Like their other restaurants, this newest member of the Dishoom family will pay loving homage to the old Irani cafés of Bombay, and will be open every day from early until late, serving Executive Chef Naved Nasir’s breakfast menu (with the renowned Bacon Naan Roll), followed by the all-day sharing menu of Bombay comfort food – small plates, grills, biryanis, salad plates, rolls and curries.
Dishoom Manchester will also feature a Permit Room bar, serving Daru-walla1 Carl Brown’s brilliant list of delicious and sincere tipples, as well as some brand-new cocktails and a range of excellent non-alcoholic cocktails, known as ‘copy tipples’.

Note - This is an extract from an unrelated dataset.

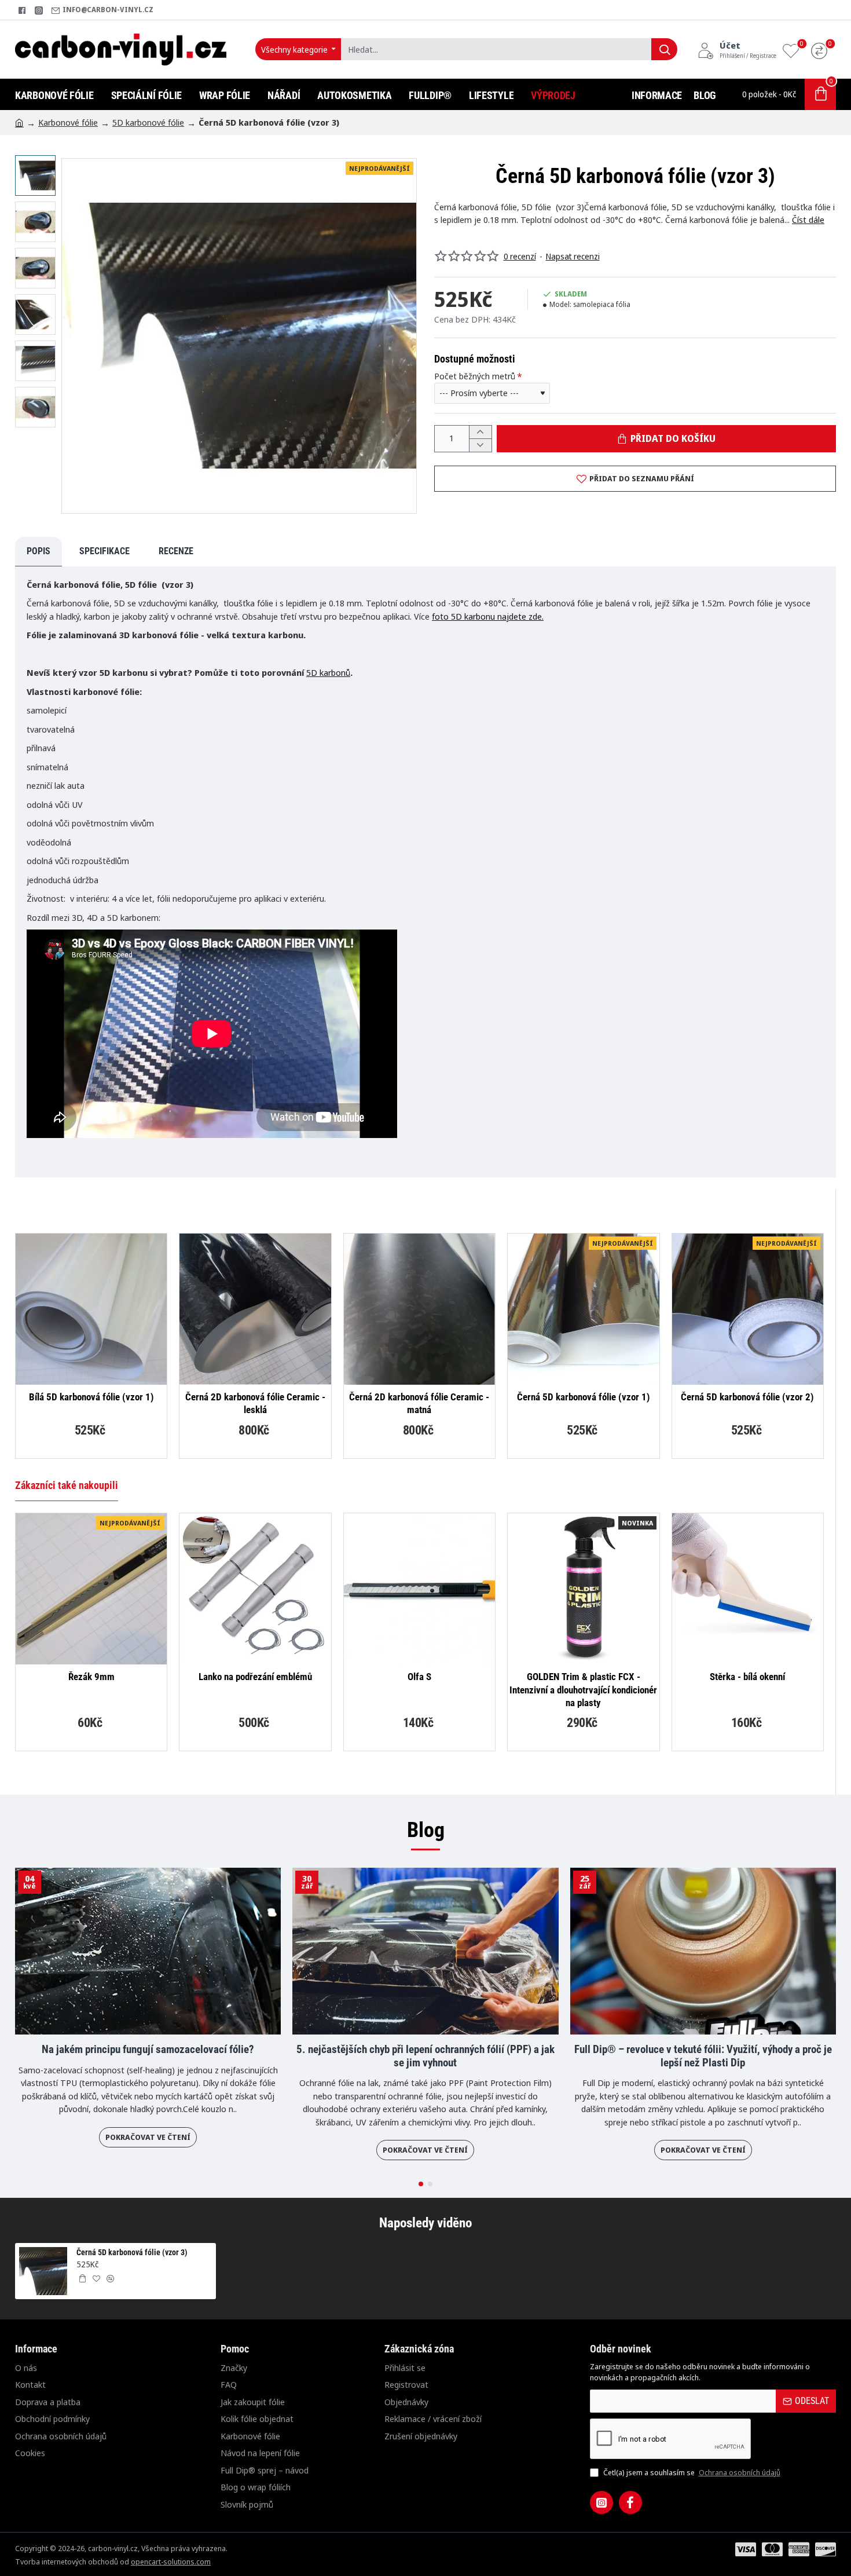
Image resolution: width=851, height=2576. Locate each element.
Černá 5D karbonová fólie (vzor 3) (132, 2252)
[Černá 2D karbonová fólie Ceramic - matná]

Irani cafés Irani cafés were once part of the fabric of life in Bombay. Opened early last century by Zoroastrian immigrants from Iran, there were almost four hundred of these cafés at their peak in the 1960s. Now fewer than thirty remain.
Their faded elegance welcomed all: courting couples, sweaty taxi-wallas, students, artists and lawyers. The cafés broke down barriers by bringing people together over food and drink. Bombay was more open and welcoming for their existence. Dishoom pays homage to these Irani cafés and the food of all Bombay.
The Dishoom team loves exploring the connections between their restaurant locales and Bombay, and immersing themselves in the past. So, in Dishoom Manchester, they saw an opportunity to explore the unexpected links between Manchester, Bombay and Freemasonry.
As always, the team spent much time in the remaining Irani cafés, as well as sourcing original furniture and artefacts, which will be lovingly restored and put to good use in Dishoom Manchester.
The creative team behind Dishoom always write a story – a founding myth – for each restaurant. This founding myth provides the basis for every design decision and is always deeply rooted in an aspect of Bombay history.
And so, while exploring Bombay-Manchester links, the team were delighted to discover a novel called ‘The Tower of Silence’ (from a lost manuscript, recovered and published by historian and good friend of Dishoom, Gyan Prakash,).
It was written by a little-known author named Phiroshaw Jamsetjee Chevalier, and originally published in 1927, (at the same time that Manchester Hall was under construction). The novel sees the fictional but famous British private eye Sexton Blake and an elusive Parsi vigilante known only as ‘Beram’ journey between London, Manchester and Bombay.
The team were absorbed by this boisterous (and at times barmy) 1920s pulp fiction narrative, and it is this which they have drawn inspiration from for the interior of the restaurant.
Dishoom Manchester is set to open in winter 2018, and it safe to say that we are giddy with excitement to see what they have in store for us.